We always stop here for a picnic on our way to Iraklio, and I am writing while Oliver takes Dad and Paul, who is ten now, and our little Callisto on a tour. I can hear him telling Grampa MacIntyre’s story as I write. Paul keeps interrupting him to add bits Oliver has forgotten. I love to visit while the valley floor is covered with spring flowers. Two hawks are circling overhead on a breeze that is bringing me the scents of the herbs, oregano, sage, and thyme, and the sound of the bees. If only my Mom could know what that cruise she sent me on wound up producing! Maybe she does. I try to conjure her spirit. M
ostly though, I am full of gratitude.
Dad has been coming to us every year since I came home, after Paul was born, to show Grampa my grandmother’s diary. My grandmother’s story, and what it did to my mother, seems to have softened our attitudes to each other, and Dad loves the kids. He also seems to enjoy Oliver and the life we have built, and for the first time in my life, I think he even appreciates who I am.
I wish you would come to visit us too, Slee, although from the way you describe it, keeping your teenagers in school and out of trouble is a full-time job. My children, on the other hand, will always be perfect angels. This is because I kiss and hug them every day in both Greek and English. Little Callisto is in school now, with Paul, in Vlatos. She loves to learn, but Oliver is dreading the day the hormones kick in as she’s going to be a knock-out! These pictures were taken outside our Hidden House, just down the road from Milia. See, she has Oliver’s blond curls and my blue eyes.

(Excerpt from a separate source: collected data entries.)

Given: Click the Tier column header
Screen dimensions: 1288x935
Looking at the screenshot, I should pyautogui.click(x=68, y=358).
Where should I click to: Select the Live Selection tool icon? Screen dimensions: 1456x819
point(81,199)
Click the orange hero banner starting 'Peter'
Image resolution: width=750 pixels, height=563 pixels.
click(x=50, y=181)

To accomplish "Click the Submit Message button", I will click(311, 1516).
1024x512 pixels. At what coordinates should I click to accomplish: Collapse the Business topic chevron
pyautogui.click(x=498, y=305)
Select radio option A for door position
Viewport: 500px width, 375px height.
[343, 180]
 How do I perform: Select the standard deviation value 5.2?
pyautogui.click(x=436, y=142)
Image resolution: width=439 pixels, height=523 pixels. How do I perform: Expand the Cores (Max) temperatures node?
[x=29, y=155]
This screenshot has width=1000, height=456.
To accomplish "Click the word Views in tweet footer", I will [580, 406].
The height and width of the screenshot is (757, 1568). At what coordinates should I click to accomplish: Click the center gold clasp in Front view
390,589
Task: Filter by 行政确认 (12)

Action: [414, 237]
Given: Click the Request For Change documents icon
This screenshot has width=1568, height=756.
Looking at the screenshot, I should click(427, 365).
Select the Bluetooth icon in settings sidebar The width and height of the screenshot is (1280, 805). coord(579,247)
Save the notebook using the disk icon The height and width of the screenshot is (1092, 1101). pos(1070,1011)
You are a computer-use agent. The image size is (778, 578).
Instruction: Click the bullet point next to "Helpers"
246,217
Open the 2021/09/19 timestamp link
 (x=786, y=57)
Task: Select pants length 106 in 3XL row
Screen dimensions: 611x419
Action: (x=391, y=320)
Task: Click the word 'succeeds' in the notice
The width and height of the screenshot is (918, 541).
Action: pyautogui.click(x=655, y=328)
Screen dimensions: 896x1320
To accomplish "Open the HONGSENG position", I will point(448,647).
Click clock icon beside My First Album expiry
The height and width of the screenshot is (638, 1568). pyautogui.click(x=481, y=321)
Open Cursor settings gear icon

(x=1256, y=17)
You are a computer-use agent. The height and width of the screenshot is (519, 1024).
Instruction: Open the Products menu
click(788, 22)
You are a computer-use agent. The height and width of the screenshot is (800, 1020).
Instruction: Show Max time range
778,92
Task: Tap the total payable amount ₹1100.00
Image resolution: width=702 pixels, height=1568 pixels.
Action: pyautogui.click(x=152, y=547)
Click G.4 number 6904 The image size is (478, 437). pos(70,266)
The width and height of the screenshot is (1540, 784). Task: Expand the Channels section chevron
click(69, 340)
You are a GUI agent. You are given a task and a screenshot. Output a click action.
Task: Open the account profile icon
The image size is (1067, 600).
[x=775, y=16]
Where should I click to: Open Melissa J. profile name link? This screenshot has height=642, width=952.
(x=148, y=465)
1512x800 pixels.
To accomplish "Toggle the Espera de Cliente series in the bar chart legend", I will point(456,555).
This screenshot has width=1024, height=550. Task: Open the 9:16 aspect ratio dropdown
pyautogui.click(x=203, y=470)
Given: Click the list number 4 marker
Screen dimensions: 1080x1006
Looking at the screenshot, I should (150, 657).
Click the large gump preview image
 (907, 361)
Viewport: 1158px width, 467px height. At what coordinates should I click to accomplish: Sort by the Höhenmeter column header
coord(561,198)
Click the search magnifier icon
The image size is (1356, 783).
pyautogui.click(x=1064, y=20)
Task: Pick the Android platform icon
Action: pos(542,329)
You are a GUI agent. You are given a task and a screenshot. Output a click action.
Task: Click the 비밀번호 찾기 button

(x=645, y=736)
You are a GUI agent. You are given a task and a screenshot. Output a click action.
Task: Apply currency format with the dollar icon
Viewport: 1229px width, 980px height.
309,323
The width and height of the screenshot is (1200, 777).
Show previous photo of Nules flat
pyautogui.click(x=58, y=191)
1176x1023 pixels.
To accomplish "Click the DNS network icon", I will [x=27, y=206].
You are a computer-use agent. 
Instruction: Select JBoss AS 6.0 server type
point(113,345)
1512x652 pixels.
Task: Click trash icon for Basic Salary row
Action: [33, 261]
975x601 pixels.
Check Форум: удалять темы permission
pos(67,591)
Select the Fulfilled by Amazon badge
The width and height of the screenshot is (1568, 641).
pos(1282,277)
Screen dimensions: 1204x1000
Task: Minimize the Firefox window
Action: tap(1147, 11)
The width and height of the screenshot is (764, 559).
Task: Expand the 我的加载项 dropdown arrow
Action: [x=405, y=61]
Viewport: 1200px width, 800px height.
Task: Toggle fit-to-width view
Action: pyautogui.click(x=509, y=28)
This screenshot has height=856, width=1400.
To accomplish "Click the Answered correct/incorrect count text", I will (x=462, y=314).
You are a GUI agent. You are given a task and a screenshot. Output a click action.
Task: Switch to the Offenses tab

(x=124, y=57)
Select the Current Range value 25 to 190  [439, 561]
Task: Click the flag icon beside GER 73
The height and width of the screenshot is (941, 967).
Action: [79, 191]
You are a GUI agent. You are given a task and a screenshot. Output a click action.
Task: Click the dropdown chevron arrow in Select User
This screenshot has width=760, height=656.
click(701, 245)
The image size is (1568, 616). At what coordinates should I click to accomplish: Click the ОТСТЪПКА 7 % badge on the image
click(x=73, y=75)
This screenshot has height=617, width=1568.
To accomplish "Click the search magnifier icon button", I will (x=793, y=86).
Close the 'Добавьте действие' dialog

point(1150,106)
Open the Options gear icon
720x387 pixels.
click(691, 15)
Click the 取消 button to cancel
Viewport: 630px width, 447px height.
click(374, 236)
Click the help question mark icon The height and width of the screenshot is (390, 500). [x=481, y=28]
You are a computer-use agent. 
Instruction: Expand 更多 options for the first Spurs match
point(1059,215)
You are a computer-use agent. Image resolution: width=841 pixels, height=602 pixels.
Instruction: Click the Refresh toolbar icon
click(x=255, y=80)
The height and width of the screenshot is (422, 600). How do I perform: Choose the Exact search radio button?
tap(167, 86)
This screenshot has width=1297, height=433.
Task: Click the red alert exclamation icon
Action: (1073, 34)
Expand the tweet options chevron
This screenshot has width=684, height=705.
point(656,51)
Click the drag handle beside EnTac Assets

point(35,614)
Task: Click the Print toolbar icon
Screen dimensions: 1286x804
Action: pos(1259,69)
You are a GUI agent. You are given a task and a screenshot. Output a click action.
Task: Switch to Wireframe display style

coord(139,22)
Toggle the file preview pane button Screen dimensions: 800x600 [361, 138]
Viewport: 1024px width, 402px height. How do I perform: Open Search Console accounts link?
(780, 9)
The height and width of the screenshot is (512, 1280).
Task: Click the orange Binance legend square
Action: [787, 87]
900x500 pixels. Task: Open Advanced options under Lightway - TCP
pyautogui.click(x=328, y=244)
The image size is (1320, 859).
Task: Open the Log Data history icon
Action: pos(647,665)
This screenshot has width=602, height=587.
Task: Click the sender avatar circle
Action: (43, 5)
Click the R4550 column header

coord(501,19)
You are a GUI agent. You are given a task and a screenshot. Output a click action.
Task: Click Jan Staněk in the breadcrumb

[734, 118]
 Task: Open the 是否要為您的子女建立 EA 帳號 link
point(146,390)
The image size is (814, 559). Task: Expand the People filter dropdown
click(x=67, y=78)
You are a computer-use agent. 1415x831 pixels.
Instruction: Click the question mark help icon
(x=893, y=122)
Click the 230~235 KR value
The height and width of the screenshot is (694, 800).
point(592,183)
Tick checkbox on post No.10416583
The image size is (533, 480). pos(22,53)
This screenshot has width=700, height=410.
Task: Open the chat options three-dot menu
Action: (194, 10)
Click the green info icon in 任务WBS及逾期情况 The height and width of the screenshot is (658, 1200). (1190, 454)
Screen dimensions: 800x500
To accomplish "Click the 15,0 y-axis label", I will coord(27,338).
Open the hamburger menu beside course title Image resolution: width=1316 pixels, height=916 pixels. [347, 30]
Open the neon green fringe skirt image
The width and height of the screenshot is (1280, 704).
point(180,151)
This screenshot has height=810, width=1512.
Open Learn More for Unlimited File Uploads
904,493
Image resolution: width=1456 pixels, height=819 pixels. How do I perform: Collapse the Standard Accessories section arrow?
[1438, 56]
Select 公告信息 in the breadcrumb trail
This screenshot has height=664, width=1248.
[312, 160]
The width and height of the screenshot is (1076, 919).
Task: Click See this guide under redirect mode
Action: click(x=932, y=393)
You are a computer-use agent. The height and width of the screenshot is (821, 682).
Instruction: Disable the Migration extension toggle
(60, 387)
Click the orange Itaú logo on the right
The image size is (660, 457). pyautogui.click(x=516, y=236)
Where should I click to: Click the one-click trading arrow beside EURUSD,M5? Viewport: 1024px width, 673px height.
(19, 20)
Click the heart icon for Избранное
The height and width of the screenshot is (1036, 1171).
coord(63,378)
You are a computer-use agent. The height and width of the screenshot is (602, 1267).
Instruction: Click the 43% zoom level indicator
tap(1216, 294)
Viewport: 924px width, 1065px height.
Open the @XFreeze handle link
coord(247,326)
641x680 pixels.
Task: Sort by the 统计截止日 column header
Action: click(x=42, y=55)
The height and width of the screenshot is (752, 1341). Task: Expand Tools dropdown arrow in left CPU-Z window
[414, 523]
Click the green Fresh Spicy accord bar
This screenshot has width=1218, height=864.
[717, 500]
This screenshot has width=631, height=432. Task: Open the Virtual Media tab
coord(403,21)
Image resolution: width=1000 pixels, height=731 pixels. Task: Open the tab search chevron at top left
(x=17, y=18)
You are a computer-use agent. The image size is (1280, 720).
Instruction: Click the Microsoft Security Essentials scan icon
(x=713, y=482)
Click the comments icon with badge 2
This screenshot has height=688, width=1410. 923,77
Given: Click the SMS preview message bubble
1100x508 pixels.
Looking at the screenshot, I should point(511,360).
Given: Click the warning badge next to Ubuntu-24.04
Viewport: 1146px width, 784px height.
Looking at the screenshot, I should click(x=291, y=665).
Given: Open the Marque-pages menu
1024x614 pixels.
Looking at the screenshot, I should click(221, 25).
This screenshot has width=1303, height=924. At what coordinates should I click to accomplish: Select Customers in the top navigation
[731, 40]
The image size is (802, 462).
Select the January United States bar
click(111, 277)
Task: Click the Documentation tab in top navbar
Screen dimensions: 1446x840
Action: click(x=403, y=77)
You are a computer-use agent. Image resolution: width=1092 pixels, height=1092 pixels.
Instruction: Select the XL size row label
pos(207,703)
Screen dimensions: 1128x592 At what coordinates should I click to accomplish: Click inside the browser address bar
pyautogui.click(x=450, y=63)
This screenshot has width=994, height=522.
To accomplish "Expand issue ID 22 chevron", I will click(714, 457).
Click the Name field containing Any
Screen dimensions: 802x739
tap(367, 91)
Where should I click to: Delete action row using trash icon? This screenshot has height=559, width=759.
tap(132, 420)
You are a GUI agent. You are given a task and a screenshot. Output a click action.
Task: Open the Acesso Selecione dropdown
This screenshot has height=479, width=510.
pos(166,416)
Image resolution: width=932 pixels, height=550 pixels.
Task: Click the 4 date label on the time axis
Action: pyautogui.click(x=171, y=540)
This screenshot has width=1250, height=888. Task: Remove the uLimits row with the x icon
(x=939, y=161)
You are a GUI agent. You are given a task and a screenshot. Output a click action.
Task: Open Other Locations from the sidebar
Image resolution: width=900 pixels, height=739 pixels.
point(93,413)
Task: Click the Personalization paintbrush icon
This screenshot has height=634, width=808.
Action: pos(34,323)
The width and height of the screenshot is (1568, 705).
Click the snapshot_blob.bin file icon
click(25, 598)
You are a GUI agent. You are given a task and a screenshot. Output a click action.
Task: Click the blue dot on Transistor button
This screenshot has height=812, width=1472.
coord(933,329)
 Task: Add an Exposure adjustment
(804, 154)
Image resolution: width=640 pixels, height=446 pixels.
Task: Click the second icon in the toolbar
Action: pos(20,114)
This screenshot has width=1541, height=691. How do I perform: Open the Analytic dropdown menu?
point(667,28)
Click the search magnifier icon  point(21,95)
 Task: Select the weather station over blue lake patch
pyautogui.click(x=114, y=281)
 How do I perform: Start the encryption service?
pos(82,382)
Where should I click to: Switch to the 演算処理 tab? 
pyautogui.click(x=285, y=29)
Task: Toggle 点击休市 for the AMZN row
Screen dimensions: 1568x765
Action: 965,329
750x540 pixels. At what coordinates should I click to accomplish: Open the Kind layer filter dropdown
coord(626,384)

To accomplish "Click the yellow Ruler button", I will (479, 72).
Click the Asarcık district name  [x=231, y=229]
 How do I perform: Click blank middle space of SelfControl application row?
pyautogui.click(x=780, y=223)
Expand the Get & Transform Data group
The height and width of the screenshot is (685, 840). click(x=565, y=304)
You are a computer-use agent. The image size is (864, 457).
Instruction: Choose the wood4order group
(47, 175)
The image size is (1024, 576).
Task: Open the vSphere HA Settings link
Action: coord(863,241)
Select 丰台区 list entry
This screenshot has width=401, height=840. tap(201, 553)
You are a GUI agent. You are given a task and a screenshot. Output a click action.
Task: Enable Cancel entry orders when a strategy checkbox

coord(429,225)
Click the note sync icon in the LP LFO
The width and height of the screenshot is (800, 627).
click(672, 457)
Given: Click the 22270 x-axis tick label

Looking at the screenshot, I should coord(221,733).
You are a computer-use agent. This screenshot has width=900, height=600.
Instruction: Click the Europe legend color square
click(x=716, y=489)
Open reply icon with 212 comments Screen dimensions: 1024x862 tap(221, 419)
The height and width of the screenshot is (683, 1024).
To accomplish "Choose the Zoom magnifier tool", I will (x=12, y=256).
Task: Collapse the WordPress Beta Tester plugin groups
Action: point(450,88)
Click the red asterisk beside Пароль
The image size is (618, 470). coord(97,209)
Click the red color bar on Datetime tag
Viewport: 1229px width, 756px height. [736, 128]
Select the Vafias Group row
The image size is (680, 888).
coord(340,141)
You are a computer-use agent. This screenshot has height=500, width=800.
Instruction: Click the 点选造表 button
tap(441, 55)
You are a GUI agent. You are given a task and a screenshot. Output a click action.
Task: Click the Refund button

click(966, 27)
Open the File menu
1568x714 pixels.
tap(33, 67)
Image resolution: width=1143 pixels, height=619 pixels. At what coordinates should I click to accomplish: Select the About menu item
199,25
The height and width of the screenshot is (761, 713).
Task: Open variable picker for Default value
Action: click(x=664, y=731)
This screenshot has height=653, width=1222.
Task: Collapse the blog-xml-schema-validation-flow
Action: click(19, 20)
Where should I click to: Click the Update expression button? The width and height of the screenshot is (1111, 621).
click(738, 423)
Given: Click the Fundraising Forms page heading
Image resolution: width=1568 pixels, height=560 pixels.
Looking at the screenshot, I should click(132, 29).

The house is perfect. High above the valley, you can’t see it until you’re almost at the driveway. It’s also fairly modern, made of concrete which we have painted turquoise, to remind us of the sea. There are rooms for each of the kids and an office out of which Oliver and I run our organic vineyard-and-fruit-and-vegetable-and-herb-growing-and-bread-making business, supplying mainly Milia, though the other day a restaurant near Chania placed an order for our herb bread. We call our business Aphrodite’s Gifts. LOL
Ten years ago, Oliver traded Esmee for a purple van (circa 1975) and painted the name on the side. Every morning while he drives it down to deliver the children to school and the produce to market, I pray the brakes will hold. Then he spends the rest of the day in our vineyards below the road, or with me in the orchard or the vegetable patch, or stoking the bake oven we have built, or helping out up at Milia. And living here, close to the earth, the tough impenetrable skin of the soldier who believed for all those years that he was responsible for Mikey’s death is softening. He begins to accept that his friend joined up because he wanted to. Oliver was an influence, but Mikey’s choice was his own.